§ AVAILABLE DATA:
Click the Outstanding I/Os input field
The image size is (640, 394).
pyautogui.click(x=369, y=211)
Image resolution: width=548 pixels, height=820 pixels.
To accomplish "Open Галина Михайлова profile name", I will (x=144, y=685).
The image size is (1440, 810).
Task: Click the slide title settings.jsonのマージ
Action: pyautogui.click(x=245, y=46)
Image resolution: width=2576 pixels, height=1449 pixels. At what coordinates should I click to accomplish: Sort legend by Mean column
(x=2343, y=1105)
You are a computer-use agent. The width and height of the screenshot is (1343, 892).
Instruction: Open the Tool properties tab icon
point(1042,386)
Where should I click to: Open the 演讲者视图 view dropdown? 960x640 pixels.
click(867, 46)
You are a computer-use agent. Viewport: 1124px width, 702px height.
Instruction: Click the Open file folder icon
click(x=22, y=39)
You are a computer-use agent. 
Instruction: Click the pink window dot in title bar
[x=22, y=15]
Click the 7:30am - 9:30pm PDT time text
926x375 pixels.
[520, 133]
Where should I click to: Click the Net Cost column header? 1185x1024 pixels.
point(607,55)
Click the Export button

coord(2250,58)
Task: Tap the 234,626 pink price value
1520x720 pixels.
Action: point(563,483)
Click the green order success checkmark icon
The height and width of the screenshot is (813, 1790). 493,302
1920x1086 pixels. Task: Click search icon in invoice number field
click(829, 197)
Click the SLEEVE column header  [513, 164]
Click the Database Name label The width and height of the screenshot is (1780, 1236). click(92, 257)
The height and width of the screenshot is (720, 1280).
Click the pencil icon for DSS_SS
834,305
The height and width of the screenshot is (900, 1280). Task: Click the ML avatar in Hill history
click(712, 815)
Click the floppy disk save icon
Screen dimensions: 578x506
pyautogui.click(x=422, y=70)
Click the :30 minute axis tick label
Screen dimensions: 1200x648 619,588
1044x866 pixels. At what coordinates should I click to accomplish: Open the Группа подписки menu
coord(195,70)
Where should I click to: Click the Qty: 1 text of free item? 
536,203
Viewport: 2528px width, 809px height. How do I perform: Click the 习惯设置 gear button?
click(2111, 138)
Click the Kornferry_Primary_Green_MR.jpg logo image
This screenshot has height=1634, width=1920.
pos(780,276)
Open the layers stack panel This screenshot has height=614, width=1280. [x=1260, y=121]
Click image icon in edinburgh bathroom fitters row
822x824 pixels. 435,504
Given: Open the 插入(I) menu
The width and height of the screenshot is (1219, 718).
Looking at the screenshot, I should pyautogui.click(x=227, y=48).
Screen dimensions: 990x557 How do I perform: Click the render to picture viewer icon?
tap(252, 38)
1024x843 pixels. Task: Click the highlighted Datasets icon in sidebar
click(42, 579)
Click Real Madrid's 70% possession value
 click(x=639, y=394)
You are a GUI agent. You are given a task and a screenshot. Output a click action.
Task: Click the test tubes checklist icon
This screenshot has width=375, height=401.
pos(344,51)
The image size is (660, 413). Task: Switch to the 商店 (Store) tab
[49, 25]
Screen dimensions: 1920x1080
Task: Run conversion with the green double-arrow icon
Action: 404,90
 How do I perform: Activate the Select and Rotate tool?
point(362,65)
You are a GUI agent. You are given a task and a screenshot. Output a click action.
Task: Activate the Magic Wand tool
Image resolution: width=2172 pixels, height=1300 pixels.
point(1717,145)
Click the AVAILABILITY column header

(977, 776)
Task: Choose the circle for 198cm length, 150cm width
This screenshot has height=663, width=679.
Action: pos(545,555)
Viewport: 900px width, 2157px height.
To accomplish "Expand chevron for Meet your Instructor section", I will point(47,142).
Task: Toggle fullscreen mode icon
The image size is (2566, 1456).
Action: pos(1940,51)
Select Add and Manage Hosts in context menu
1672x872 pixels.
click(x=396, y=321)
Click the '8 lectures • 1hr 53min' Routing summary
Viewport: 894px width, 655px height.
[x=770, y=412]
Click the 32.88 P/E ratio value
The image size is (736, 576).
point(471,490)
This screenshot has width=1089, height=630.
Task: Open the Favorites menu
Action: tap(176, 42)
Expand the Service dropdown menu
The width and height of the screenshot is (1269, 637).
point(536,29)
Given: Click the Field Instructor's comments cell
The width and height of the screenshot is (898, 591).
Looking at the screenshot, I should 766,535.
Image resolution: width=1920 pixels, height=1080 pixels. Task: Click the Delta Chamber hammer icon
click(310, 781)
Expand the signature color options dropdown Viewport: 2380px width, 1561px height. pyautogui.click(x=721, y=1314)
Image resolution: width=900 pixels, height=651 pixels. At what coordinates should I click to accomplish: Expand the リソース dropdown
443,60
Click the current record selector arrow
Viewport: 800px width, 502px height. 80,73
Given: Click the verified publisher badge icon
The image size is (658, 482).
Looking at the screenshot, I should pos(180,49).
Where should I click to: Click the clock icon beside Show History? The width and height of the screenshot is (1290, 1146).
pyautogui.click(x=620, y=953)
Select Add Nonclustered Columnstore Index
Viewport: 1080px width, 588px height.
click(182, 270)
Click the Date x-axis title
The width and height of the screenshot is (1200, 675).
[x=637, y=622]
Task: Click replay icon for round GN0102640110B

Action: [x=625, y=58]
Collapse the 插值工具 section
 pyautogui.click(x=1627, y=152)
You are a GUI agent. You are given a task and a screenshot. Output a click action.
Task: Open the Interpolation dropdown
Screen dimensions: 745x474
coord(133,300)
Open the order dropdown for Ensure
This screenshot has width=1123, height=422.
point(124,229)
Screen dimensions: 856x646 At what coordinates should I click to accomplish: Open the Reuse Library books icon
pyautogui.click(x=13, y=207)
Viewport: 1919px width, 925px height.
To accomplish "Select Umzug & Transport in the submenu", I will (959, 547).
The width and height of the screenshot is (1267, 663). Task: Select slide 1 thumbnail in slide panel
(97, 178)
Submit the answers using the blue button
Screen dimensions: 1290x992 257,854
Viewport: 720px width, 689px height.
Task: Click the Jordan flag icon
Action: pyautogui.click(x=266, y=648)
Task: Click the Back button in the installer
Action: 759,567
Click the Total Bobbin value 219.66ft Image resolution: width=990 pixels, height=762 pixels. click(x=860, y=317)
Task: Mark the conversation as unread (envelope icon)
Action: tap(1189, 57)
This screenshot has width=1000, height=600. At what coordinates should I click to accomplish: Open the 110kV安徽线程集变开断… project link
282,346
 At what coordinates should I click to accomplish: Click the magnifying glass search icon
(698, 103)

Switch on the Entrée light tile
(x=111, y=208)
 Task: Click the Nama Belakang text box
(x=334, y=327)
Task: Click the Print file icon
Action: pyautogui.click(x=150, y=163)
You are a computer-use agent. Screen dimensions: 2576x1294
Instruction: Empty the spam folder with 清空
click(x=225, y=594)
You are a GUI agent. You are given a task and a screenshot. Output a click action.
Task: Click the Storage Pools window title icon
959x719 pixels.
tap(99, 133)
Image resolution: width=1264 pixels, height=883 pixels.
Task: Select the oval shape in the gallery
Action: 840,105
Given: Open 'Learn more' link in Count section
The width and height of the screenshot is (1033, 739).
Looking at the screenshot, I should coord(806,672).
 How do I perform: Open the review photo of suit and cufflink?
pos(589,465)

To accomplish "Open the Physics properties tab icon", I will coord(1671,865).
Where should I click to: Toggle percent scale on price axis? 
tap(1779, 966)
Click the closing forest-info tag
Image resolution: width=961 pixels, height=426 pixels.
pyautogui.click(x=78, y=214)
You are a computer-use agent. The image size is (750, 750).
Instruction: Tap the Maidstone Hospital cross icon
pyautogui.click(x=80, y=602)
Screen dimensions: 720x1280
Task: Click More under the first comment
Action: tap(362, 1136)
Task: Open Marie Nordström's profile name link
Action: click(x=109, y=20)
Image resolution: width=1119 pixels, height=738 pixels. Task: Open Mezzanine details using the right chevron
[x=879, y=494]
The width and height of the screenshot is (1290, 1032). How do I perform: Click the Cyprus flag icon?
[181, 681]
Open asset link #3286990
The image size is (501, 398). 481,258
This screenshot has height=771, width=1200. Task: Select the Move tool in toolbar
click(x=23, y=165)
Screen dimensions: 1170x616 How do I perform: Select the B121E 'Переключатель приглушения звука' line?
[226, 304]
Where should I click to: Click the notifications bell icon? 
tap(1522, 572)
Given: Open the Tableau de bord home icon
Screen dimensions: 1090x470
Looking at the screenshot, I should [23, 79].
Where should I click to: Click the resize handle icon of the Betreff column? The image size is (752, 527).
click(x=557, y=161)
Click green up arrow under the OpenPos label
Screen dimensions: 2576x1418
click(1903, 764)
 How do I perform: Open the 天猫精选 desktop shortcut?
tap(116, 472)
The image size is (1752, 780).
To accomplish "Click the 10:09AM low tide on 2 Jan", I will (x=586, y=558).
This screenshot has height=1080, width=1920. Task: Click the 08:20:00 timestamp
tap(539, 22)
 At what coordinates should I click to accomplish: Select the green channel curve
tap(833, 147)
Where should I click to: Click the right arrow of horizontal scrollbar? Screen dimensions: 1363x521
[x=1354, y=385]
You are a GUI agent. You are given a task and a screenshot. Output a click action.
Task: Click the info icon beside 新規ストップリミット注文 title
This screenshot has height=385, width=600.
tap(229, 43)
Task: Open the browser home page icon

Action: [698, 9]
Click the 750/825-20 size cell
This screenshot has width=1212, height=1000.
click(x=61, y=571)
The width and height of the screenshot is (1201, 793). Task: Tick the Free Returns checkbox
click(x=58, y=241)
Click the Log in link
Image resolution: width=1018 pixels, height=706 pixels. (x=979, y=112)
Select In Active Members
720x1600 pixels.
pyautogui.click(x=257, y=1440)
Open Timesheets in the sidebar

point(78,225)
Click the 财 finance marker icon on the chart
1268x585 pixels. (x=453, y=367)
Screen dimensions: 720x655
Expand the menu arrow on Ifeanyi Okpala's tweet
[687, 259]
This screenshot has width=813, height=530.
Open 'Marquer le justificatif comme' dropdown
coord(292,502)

§ EXERCISE DETAILS:
Copy out the items above word for word, starting at the line that contains "Image resolution: width=1920" and ending at the line that contains "pyautogui.click(x=1627, y=152)", with both of those lines included.

§ SOLUTION FOR THIS EXERCISE:
Image resolution: width=1920 pixels, height=1080 pixels. Task: Click the Delta Chamber hammer icon
click(310, 781)
Expand the signature color options dropdown Viewport: 2380px width, 1561px height. pyautogui.click(x=721, y=1314)
Image resolution: width=900 pixels, height=651 pixels. At what coordinates should I click to accomplish: Expand the リソース dropdown
443,60
Click the current record selector arrow
Viewport: 800px width, 502px height. 80,73
Given: Click the verified publisher badge icon
The image size is (658, 482).
Looking at the screenshot, I should pos(180,49).
Where should I click to: Click the clock icon beside Show History? The width and height of the screenshot is (1290, 1146).
pyautogui.click(x=620, y=953)
Select Add Nonclustered Columnstore Index
Viewport: 1080px width, 588px height.
click(182, 270)
Click the Date x-axis title
The width and height of the screenshot is (1200, 675).
[x=637, y=622]
Task: Click replay icon for round GN0102640110B

Action: [x=625, y=58]
Collapse the 插值工具 section
 pyautogui.click(x=1627, y=152)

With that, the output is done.